> SUPPLIED MATERIAL
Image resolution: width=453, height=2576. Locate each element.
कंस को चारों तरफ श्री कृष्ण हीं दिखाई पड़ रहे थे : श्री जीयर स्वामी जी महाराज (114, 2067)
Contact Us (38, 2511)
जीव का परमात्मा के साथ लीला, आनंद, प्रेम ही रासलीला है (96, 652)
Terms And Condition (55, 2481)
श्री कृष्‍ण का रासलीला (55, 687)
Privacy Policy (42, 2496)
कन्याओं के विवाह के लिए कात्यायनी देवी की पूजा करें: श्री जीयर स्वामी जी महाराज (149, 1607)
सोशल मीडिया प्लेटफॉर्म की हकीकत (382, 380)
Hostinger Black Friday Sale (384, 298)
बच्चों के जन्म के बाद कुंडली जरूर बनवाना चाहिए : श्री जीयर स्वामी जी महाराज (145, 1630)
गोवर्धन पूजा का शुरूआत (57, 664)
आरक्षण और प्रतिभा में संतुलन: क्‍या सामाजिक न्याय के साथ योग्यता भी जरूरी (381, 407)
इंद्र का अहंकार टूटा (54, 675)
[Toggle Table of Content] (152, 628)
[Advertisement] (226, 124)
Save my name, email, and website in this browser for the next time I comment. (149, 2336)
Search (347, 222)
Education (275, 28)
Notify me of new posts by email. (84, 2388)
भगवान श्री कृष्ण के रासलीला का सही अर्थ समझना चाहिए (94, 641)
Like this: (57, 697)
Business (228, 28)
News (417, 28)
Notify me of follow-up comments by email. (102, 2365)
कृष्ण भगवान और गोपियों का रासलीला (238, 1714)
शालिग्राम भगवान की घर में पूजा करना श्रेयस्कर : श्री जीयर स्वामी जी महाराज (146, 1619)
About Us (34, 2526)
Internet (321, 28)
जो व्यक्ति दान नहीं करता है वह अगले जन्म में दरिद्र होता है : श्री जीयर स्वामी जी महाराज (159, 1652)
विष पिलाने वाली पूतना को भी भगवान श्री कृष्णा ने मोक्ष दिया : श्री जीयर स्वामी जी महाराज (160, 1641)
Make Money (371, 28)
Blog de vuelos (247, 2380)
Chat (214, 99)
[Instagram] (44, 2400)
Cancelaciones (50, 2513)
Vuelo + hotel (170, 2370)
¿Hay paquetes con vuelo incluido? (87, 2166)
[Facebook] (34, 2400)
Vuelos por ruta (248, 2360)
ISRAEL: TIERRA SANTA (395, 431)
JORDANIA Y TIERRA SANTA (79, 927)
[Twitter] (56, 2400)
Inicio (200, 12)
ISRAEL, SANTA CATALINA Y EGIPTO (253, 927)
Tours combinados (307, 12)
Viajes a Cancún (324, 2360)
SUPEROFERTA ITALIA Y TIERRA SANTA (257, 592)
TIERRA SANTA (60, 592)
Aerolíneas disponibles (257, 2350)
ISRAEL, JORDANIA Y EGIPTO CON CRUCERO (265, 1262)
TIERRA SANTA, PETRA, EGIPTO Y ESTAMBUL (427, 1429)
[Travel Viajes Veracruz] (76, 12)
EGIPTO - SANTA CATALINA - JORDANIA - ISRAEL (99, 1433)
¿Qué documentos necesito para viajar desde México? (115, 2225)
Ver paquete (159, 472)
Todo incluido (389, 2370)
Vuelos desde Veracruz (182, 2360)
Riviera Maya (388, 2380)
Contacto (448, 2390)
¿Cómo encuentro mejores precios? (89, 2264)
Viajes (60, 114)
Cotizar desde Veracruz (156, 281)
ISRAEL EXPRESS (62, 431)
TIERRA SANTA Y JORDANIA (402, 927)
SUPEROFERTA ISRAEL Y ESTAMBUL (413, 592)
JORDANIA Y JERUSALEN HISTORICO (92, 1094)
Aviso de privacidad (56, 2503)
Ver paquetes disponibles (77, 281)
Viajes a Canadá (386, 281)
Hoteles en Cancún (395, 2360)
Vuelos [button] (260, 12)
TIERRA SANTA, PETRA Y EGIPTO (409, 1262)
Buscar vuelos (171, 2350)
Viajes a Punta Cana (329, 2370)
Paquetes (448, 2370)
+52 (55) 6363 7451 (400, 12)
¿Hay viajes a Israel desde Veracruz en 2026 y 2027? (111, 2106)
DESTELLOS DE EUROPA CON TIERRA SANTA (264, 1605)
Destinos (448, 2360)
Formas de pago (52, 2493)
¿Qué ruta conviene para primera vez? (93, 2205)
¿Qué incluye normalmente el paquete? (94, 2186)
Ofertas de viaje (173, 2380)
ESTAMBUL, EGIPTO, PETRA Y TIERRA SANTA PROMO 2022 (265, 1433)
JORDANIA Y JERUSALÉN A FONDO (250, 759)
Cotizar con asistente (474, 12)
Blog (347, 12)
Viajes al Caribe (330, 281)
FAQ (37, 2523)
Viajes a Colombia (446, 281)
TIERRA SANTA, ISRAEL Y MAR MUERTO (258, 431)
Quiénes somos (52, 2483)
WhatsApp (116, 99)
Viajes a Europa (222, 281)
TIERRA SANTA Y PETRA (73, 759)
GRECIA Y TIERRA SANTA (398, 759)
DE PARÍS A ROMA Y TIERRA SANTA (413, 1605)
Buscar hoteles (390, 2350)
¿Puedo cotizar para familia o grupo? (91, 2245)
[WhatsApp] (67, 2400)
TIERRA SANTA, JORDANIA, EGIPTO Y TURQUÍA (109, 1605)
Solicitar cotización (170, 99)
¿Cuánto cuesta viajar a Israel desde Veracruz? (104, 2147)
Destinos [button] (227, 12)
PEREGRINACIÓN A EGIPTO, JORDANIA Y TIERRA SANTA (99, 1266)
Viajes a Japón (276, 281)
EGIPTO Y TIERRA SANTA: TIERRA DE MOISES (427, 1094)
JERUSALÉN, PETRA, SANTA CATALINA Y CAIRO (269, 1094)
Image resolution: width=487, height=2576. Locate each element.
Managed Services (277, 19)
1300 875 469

> TASK BRIEF
The answer must consist of every line from the entries above that contains "JORDANIA".

> COMPLETED TASK
JORDANIA Y TIERRA SANTA (79, 927)
ISRAEL, JORDANIA Y EGIPTO CON CRUCERO (265, 1262)
EGIPTO - SANTA CATALINA - JORDANIA - ISRAEL (99, 1433)
TIERRA SANTA Y JORDANIA (402, 927)
JORDANIA Y JERUSALEN HISTORICO (92, 1094)
JORDANIA Y JERUSALÉN A FONDO (250, 759)
TIERRA SANTA, JORDANIA, EGIPTO Y TURQUÍA (109, 1605)
PEREGRINACIÓN A EGIPTO, JORDANIA Y TIERRA SANTA (99, 1266)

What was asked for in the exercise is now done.